Nuovi tipi di pesce nelle reti
Nel porto di Gilleleje, a nord di Copenaghen, si prepara il pescato giornaliero per la vendita. I pescatori sono sotto pressione a causa delle quote, si lamentano del deflusso agricolo che inquina l'acqua e ora, con i cambiamenti climatici, stanno trovando nuovi tipi di pesce nelle loro reti, dice Lasse Nordahl dell'Asta del pesce di Gilleleje: "Stiamo cominciando a vedere specie che prima non vedevamo così spesso. Per esempio quest'anno abbiamo trovato del polpo. Ci sono state anche molte passere atlantiche negli ultimi anni: non ne trovavamo quando ho iniziato qui. La triglia è un'altra specie che ha cominciato ad apparire, non in grandi quantità, ma è una specie che stiamo vedendo sempre più spesso".
Animali a sangue freddo
La ragione per cui i pesci si stanno spostando in nuovi habitat è che sono animali a sangue freddo che vivono in acque la cui temperatura è vicina alla loro temperatura corporea. Quindi in Europa alcune specie si stanno allontanando dalle acque più calde. Il ricercatore Mark Payne spiega perché: "A terra se fa troppo caldo ci si può riparare sotto un albero, o magari scavarsi un riparo, mentre l'oceano tende a essere molto più uniforme, non c'è riparo, è molto più difficile avere un attimo di tregua rispetto alla terraferma".

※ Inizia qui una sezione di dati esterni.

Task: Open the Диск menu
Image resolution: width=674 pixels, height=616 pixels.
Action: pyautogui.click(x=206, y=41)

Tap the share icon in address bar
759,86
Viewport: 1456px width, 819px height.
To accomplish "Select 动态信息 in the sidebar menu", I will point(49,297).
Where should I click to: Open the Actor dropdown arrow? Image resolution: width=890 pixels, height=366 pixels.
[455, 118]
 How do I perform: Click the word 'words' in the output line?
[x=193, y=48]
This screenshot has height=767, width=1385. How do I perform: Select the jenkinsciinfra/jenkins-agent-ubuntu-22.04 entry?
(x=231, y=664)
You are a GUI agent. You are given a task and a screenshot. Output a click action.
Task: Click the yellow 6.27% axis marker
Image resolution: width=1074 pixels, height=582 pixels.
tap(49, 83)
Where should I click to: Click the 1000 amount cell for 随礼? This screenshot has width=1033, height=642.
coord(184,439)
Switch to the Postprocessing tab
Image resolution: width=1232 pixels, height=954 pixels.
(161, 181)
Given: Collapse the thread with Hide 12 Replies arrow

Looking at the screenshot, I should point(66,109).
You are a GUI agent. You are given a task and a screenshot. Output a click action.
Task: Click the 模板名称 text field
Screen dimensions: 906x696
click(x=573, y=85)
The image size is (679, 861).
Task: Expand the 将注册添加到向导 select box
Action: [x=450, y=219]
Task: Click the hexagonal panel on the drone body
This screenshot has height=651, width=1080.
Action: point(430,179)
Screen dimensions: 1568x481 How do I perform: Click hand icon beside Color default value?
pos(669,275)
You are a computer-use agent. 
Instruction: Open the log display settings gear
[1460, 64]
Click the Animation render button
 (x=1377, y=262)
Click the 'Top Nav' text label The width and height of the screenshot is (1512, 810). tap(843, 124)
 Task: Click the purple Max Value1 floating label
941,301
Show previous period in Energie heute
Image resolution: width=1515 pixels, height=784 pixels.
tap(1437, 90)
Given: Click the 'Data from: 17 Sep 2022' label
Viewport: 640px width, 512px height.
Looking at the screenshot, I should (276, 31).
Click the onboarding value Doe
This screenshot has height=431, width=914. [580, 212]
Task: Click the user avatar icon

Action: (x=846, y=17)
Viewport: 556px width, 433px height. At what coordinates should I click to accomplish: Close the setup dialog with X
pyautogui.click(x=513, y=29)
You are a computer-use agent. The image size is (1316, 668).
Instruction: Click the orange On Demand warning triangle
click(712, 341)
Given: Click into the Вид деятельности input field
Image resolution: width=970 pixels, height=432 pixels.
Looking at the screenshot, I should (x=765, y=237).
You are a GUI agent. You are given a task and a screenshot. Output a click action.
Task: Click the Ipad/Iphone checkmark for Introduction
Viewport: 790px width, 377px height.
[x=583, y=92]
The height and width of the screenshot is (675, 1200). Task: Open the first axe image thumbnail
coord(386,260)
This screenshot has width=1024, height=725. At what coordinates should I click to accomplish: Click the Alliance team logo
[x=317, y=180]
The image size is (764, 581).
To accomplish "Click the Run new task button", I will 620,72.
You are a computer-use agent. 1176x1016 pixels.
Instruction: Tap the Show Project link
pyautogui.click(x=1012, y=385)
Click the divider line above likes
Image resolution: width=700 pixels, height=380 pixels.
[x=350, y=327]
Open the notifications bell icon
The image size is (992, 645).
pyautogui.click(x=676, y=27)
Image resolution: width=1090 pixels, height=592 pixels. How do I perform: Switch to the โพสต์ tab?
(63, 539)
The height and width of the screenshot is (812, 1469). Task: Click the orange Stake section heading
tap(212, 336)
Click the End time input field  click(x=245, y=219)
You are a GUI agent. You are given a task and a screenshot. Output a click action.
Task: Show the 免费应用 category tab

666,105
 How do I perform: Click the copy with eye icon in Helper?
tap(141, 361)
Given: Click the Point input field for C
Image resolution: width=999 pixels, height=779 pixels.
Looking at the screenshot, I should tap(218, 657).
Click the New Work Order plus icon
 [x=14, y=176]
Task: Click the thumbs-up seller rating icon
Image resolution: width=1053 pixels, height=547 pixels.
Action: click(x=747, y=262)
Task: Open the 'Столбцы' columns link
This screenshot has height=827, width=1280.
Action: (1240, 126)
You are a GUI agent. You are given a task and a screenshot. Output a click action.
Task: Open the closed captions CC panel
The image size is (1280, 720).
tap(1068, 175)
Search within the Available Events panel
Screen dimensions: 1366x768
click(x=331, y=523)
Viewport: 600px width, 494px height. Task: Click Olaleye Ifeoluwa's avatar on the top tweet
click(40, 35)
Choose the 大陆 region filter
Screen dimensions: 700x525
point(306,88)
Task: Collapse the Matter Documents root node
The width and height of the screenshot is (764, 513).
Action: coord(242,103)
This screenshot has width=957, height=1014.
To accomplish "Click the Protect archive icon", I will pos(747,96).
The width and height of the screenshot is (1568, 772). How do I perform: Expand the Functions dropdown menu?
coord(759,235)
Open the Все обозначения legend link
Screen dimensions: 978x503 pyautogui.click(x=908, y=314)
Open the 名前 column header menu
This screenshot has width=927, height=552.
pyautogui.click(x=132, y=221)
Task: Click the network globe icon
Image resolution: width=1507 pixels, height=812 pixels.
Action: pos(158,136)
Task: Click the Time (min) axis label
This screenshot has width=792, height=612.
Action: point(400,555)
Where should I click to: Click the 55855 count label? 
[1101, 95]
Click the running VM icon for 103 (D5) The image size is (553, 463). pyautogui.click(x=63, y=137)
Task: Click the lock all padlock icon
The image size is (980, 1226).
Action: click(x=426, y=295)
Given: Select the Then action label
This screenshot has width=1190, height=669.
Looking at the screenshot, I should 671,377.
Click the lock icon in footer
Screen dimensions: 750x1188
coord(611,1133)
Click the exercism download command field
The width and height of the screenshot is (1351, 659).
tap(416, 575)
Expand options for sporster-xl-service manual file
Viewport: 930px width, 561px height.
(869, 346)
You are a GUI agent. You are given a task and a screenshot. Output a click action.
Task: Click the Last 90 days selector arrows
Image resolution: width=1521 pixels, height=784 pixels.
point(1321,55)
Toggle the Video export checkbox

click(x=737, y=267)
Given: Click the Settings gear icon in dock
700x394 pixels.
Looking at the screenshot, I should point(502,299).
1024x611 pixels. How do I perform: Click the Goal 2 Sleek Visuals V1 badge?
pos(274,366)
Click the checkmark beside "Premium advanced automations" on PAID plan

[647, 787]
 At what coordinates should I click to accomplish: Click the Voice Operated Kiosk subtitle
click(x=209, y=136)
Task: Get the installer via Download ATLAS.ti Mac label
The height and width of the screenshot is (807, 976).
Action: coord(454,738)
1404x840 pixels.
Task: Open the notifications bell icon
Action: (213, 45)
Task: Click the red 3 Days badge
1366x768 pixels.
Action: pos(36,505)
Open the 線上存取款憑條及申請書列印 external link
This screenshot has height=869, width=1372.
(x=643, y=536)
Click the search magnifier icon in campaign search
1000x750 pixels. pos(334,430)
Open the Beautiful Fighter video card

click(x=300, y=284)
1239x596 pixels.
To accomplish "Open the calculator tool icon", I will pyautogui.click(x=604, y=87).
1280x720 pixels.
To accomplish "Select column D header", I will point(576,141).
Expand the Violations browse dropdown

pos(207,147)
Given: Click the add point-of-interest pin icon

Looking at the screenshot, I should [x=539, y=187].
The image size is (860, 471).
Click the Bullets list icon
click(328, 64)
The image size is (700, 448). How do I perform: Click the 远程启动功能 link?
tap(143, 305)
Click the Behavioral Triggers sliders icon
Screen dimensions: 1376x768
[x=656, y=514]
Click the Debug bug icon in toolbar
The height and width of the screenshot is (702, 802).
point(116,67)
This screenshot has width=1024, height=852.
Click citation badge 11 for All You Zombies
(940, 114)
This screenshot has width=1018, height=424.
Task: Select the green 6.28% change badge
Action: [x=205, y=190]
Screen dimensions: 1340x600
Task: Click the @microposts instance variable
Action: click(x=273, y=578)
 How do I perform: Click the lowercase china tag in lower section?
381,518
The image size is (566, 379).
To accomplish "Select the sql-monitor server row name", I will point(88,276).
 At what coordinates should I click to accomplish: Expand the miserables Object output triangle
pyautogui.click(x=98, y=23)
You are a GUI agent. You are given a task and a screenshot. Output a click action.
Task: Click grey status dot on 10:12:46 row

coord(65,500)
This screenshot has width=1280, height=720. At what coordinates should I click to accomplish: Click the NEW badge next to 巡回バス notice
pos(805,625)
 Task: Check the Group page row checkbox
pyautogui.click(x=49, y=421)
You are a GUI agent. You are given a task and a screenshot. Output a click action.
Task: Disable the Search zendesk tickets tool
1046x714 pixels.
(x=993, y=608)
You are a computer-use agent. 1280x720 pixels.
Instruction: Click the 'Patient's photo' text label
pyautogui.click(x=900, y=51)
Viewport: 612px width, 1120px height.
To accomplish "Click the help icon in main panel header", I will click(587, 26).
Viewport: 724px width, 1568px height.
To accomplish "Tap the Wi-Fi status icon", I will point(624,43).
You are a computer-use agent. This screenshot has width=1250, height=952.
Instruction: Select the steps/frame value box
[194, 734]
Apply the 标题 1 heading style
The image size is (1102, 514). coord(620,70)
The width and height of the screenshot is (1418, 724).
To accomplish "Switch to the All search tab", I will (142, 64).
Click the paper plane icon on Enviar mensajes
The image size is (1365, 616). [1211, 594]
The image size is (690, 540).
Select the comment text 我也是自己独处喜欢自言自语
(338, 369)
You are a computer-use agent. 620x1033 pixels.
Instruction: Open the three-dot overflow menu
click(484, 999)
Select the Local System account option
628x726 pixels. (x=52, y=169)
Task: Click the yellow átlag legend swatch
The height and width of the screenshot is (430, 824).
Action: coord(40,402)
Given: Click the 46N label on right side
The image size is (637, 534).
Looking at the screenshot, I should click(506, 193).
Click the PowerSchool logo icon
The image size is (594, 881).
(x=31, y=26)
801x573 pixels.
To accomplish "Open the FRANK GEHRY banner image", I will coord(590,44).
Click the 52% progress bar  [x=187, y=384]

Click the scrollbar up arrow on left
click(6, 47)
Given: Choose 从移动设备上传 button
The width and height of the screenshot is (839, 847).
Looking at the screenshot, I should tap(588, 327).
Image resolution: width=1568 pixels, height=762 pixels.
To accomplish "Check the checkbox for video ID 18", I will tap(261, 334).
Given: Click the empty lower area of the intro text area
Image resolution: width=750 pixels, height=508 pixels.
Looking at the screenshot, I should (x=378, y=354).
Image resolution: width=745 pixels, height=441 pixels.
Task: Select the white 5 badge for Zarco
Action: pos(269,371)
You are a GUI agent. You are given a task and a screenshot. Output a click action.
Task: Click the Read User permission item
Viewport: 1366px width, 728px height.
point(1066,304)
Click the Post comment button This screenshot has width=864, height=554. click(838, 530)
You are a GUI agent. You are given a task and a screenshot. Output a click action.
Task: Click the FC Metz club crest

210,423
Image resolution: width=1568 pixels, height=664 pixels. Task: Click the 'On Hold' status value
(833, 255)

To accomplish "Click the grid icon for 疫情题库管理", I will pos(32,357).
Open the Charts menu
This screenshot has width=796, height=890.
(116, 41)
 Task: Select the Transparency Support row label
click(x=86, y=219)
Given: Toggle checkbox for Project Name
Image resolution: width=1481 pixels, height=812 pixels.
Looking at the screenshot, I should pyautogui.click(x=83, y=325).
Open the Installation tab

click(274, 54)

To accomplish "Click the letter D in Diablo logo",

Quantità di sgombro pescato nelle acque intorno all'Islanda: l'evoluzione dal 2006 al 2010
Chi va, chi viene
All'Università tecnica della Danimarca il monitoraggio regolare delle acque danesi mette in evidenza gli effetti dei cambiamenti climatici. Due le tendenze principali: l'arrivo di specie come tonno, nasello e acciuga e il declino del pesce locale, come il merluzzo del Baltico. Non solo, spiega la ricercatrice Louise Lundgaard: "Oggi un merluzzo di quattro anni è più piccolo rispetto, per esempio, a dieci anni fa. È perché si concentrano più sulla riproduzione che sulla crescita. Questo può essere dovuto alla temperatura dell'acqua, alle condizioni o alla quantità di cibo o ad altri fattori".
Adattarsi ai cambiamenti
I cambiamenti cui assistiamo in Danimarca stanno avvenendo in tutto il mondo. E come si adattano le popolazioni ittiche, la stessa cosa dovremo fare noi, dice Payne: "È sicuramente una sfida per tutte le comunità e le imprese che dipendono dall'oceano intorno alle nostre coste. Saranno costrette ad adattare le loro tecniche di pesca, le loro attrezzature, il modo in cui immagazzinano e lavorano il pesce, e anche il modo di vendere il pesce. Quindi ci sarà bisogno di far fronte a questi cambiamenti nell'intera industria di trasformazione del pesce".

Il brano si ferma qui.